The first wine in memory to emerge from a vineyard in Scotland has been described as undrinkable, but producer Christopher Trotter says there are plenty of positives to draw on.
Grapes at what is believed to be Scotland’s first vineyard were left to hang on the vine too long and then were not chilled quickly enough, causing oxidisation to occur, said Trotter, who is also a chef and food and wine writer.
‘The first bottling was disappointing,’ he told Decanter.com from his estate in Fife. ‘It didn’t smell very good.’
English and Welsh vineyards further south have gained increasing prominence in recent years and Trotter remains determined to prove that winemaking also has a future in Scotland.
‘I set out to prove that it was possible to ripen grapes in Scotland and I’ve done that. Now I want to make a drinkable wine,’ he said.
Trotter and a business partner planted 100 vines in 2010 and a further 100 in 2011. The first vintage, from the 2014 crop, was produced from the original 100 vines and only 10 bottles of wine were made.

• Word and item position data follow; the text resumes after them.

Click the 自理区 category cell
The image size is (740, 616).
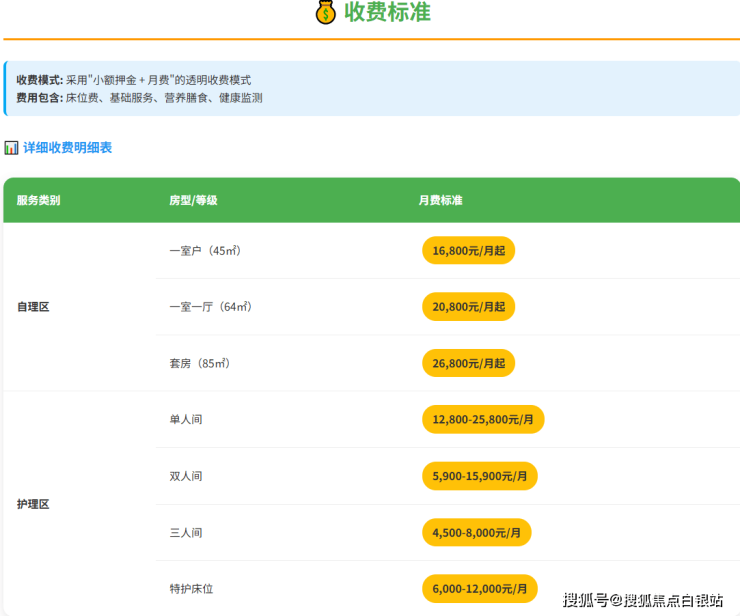click(33, 307)
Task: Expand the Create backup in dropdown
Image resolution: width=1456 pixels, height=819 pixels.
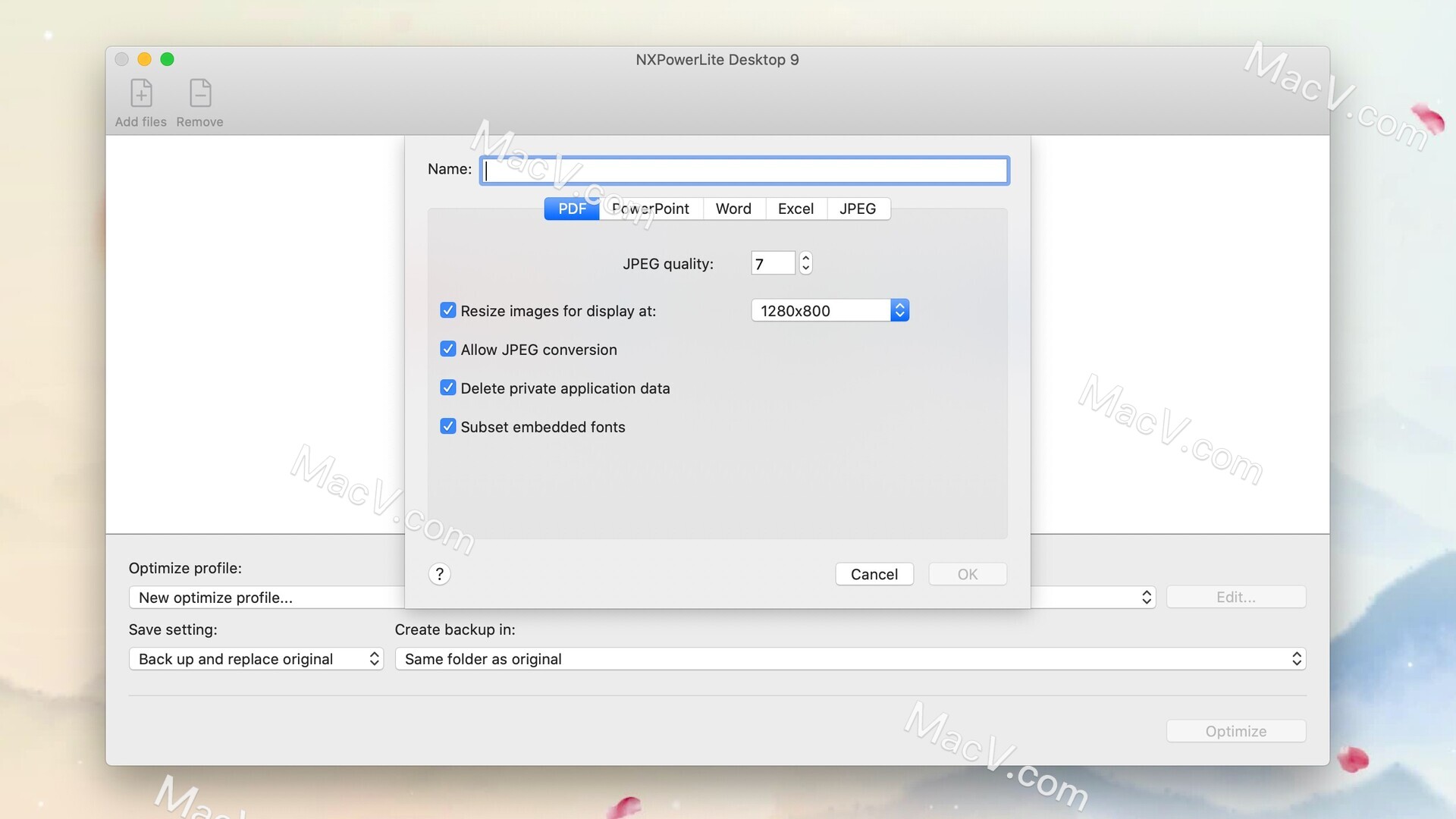Action: pyautogui.click(x=1296, y=659)
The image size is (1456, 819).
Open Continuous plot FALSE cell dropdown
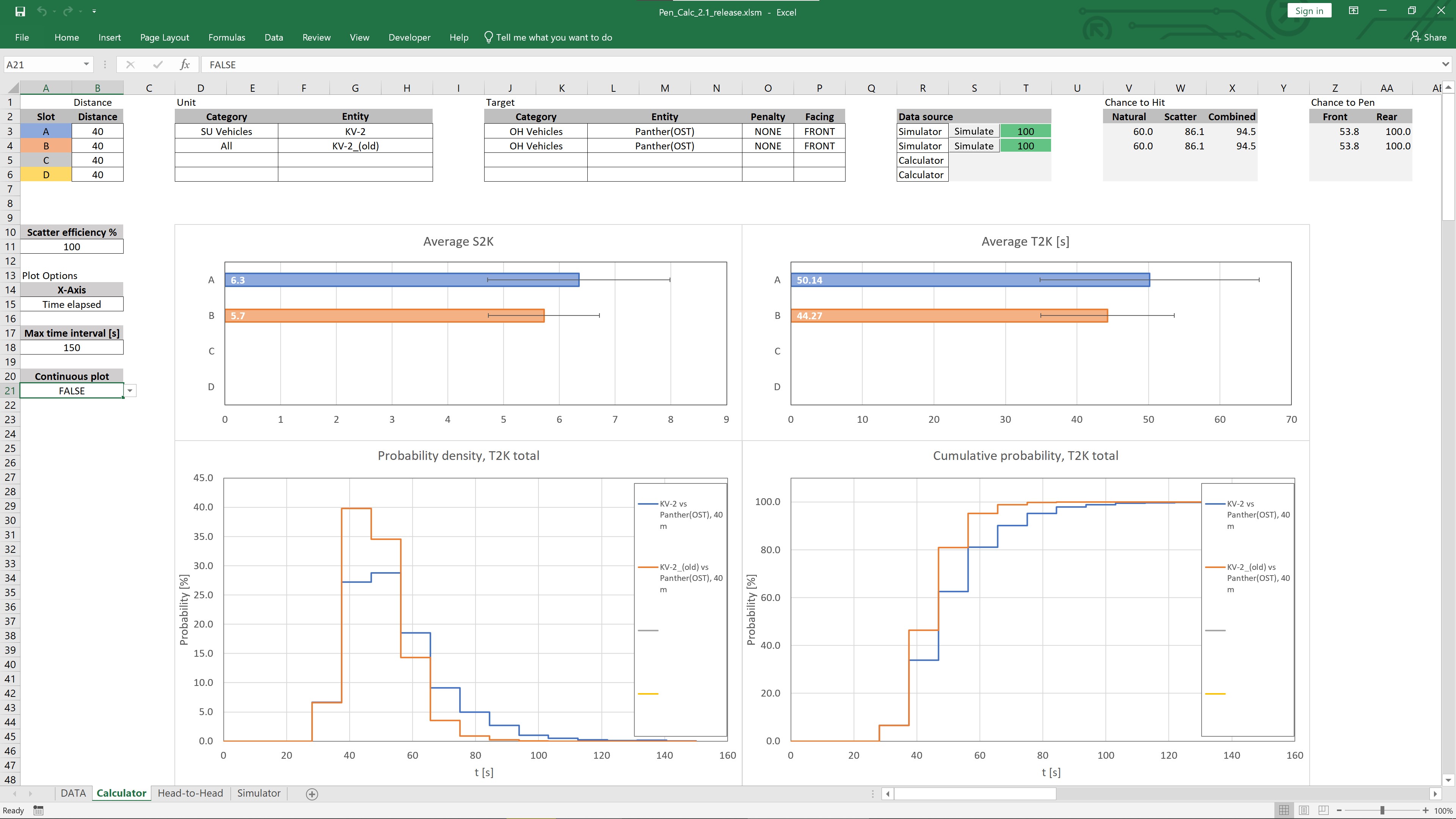(130, 391)
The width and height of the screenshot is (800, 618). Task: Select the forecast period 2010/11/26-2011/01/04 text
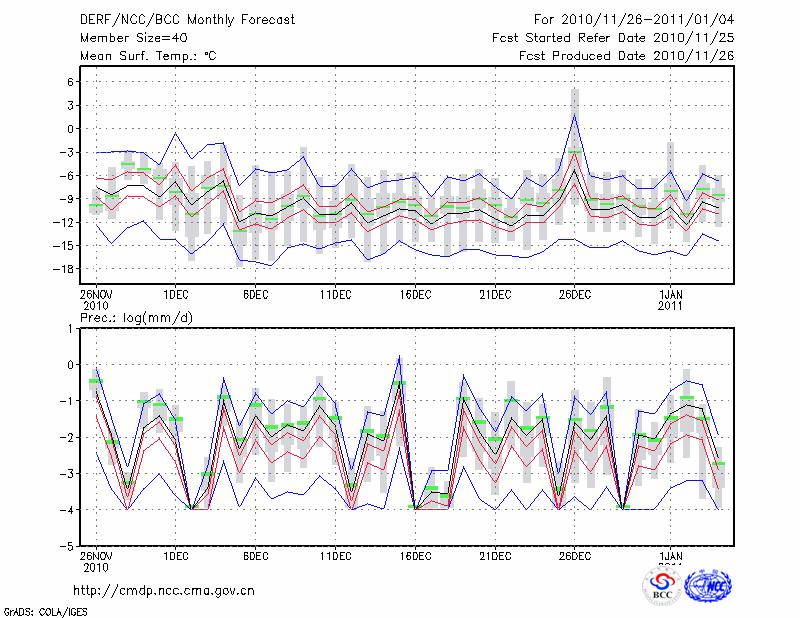pyautogui.click(x=634, y=19)
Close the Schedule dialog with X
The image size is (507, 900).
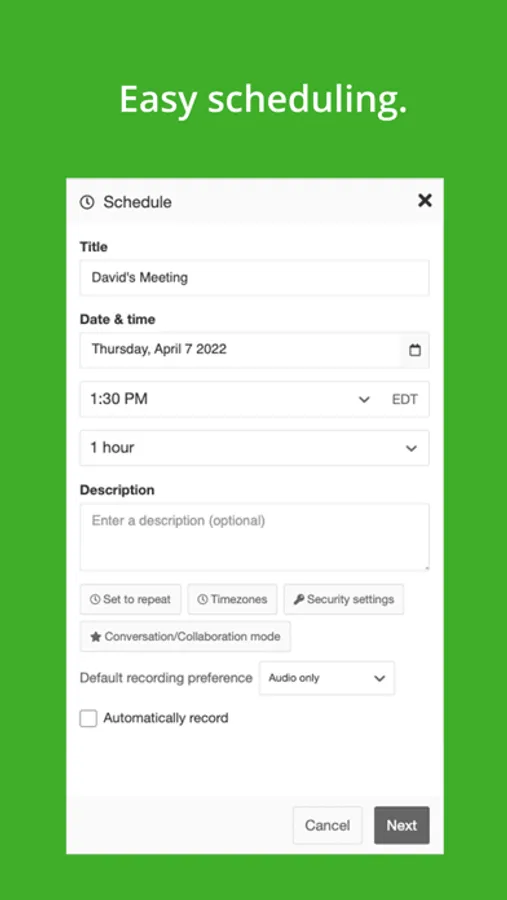[425, 200]
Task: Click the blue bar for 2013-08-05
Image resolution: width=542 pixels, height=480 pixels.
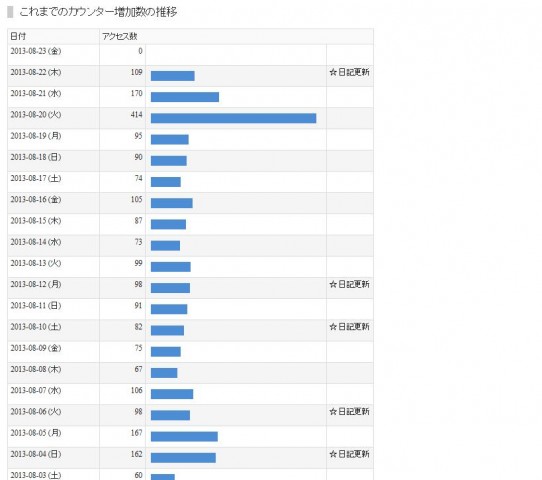Action: (184, 436)
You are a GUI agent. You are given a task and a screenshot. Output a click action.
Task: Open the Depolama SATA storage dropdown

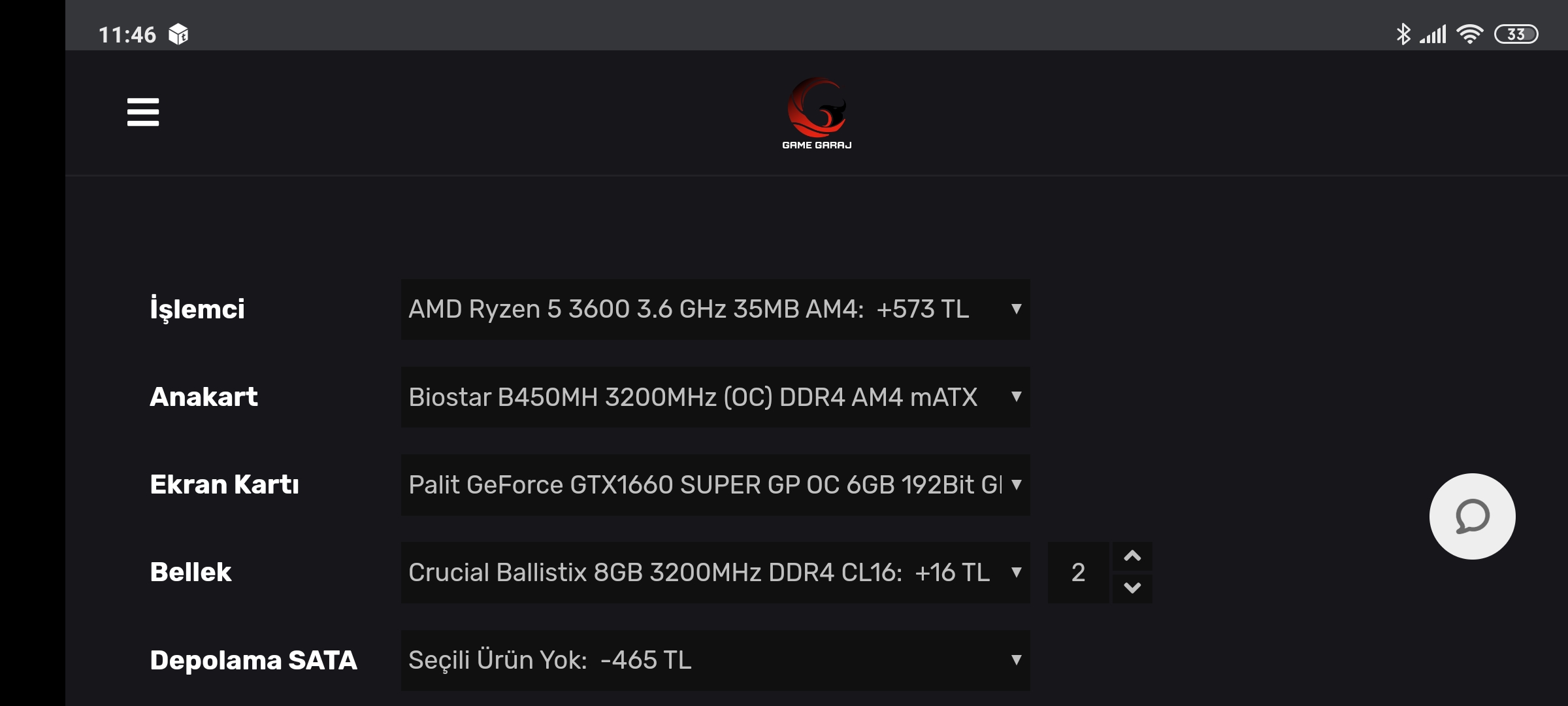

Grape varieties planted are Rondo, Solaris and Siegerrebe. ‘Because we harvested too late, we lost a lot of the Rondo in 2014,’ Trotter said, adding that he also planned to experiment with small doses of sulphur dioxide in the 2015 vintage.
‘It’s extremely encouraging that a critic like Richard Meadows of Edinburgh wine merchant the Great Grog Company – who has a great palate – said that once you get beyond the horrible nose there’s a good balance, with good acidity and structure,’ Trotter said.
He said he was seeking a new investor after his previous business partner left, because of time commitments elsewhere. ‘There’s space for 5,000 vines here,’ he added.